World Employment Conference 2018 visits the Clayton Hotel, Burlington Road, Dublin, from June 6 to June 8.

The team here at HERO Recruitment are delighted to have been asked to take a seat on one of the panels at WEC 2018. I will be sitting on the panel for the ‘Reskilling for the future of work’ discussion on June 7.

The topic is something that is being discussed in the board rooms of all of the world’s largest companies, and in the offices of the smallest start-ups, because reskilling to meet future work demands and practices is a monumental challenge now facing all businesses globally.

People would have laughed 15 years ago if you had told them that we would be organising our entire lives on our phones today. They would have thought you were mad if you had said that the largest taxi firm in the world – Uber – did not own a single car, or that the world’s largest accommodation provider – AIR BnB – did not own a single rented property.

But this is the reality of the face paced, ever changing world of work we all live in. A report by Dell Technologies from 2017 suggests that a whopping 85 per cent of jobs that will exist in 2030 have not even been invented yet.

To meet these developments, a recent McKinsey Global Institute report - Jobs lost, jobs gained: Workforce transitions in a time of automation - suggests that as many as 375 million workers, or 14 per cent of the global workforce, may need to switch occupational categories.

The report states: “There are few precedents in which societies have successfully retrained such large numbers of people.”

So, the question is: how can we as companies prepare for this seismic shift, when in reality we do not know precisely the skills that will be needed to meet future work demands, as automation, digitisation and AI drive us relentlessly into the unknown? It is questions like this that we will look to unravel at World Employment Conference 2018.

There is good news on this front. A recent study conducted in America - Towards a Reskilling Revolution: A Future of Jobs for All - has shown that a large majority of European companies are committed to developing the skills of existing employees.

The difficulty is there is no concrete plan as to how to go about doing so. The reality is that we cannot see into the future, but we can, beginning now, keep up-to-date with developing trends, identify how technological advances will impact our own companies, and choose methods of retraining and reskilling our employees.

While it is clear that this task must be industry led, it must also be a team effort that includes Government, educational providers and all other stakeholders, in order for it to be a success.

And as employment evolves and changes, so too will the very nature of work itself. Work will no longer be a place people go to, but will become a thing that people do.

Technology is increasingly knocking down barriers, and in the future geography will not decide who works for which company and where.
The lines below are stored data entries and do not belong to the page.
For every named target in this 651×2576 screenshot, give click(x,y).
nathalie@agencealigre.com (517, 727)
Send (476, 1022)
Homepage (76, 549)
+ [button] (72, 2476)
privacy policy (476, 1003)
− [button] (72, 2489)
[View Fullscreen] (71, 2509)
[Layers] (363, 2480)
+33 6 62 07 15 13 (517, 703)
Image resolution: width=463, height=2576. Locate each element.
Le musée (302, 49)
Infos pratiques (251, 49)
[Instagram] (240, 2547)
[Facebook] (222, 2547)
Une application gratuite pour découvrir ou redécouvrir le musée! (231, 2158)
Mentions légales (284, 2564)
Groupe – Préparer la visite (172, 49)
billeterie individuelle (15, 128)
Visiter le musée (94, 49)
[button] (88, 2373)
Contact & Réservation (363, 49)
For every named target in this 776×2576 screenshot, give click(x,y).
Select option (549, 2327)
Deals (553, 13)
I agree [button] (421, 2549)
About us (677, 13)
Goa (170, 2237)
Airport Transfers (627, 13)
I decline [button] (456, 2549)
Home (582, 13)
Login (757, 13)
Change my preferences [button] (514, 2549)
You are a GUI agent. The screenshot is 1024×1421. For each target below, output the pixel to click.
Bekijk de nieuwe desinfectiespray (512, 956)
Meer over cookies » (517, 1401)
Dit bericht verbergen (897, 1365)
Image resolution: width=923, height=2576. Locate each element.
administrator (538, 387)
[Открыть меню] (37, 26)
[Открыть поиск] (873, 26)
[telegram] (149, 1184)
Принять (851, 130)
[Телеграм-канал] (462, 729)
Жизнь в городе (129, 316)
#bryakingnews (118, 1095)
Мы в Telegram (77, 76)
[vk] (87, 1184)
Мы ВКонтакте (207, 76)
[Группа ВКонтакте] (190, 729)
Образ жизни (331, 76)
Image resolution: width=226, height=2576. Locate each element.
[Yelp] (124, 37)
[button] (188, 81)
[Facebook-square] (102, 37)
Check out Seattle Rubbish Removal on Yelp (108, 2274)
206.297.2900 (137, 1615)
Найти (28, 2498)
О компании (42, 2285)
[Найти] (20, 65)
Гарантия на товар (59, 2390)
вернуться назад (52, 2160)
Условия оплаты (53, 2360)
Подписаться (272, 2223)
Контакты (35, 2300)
Instead, we will live in a world where employers set out the tasks at hand, and informational technology leads them to those most suited to them, wherever in the world they may be.

And while all of these changes are daunting, they are not to be feared, but embraced. Notions that machines and artificial intelligence will leave us jobless are not to be entertained. Yes, these new technologies will take on more of the manual work, but this merely means our roles will evolve in line with this development.

New and exciting job opportunities will be abundant; it is up to us as employers and employees to be ready to embrace them, and the only way of ensuring this is with a commitment from both parties to reskilling.

Do not miss the opportunity to visit World Employment Conference 2018, running from June 6 to 8 in the Clayton Hotel, Burlington Road, Dublin. See you all there!